Write out, with no changes, every line starting at the one that contains "Instruction: Open the" and ending at the last line of the data below. Leave pictures out.

§ **Records from a dataset**:
----

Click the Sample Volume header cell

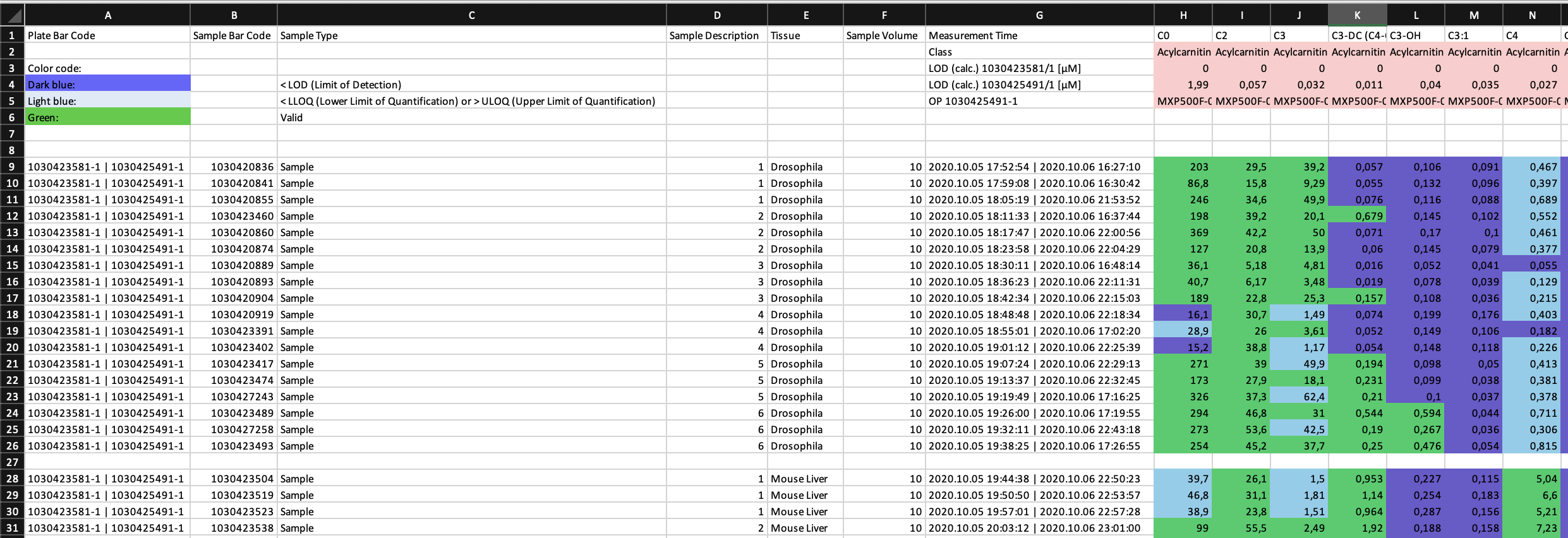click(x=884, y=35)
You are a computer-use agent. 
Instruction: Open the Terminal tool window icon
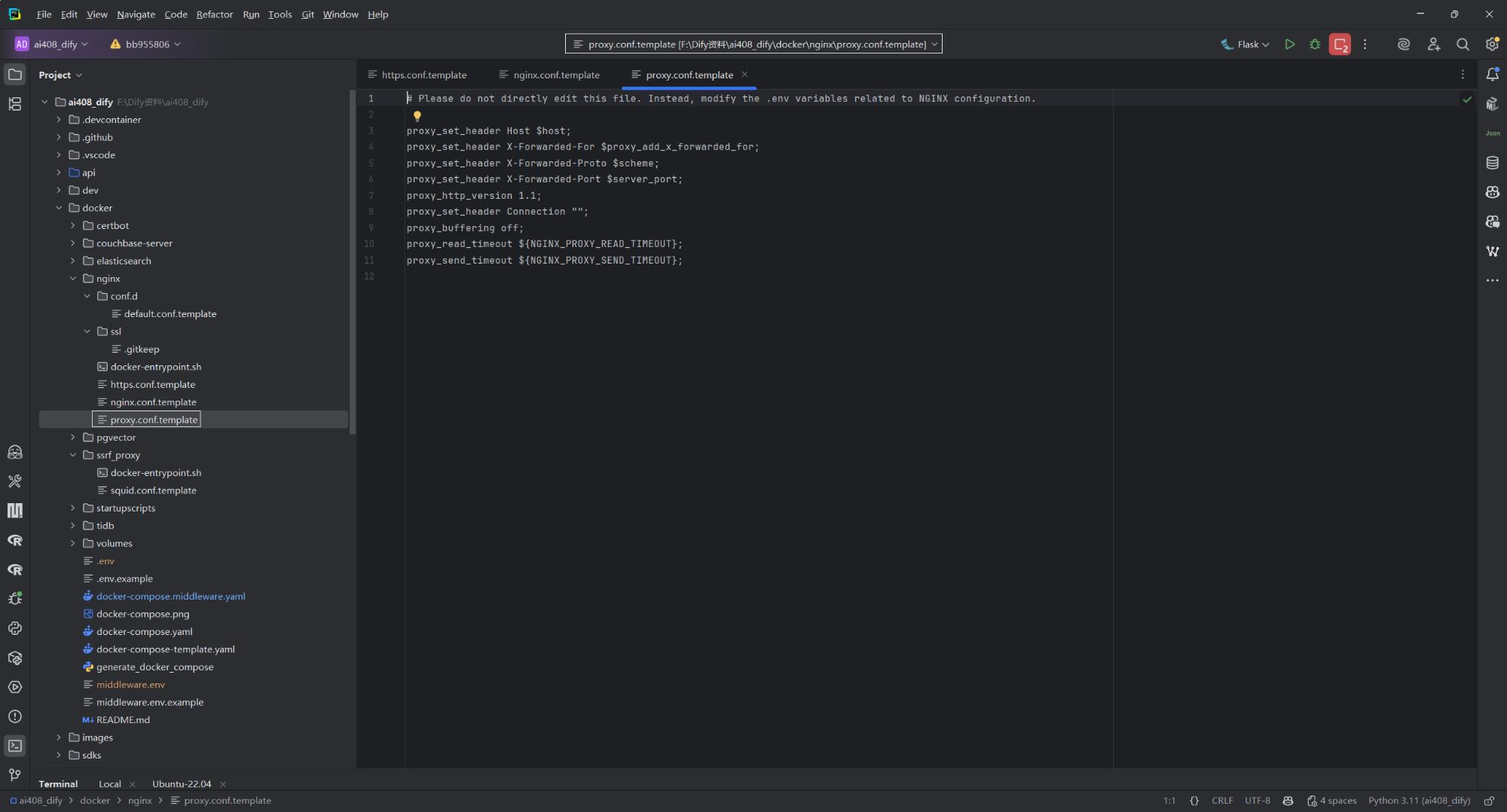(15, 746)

----

§ **Solution to the exercise**:
Instruction: Open the Terminal tool window icon
(15, 746)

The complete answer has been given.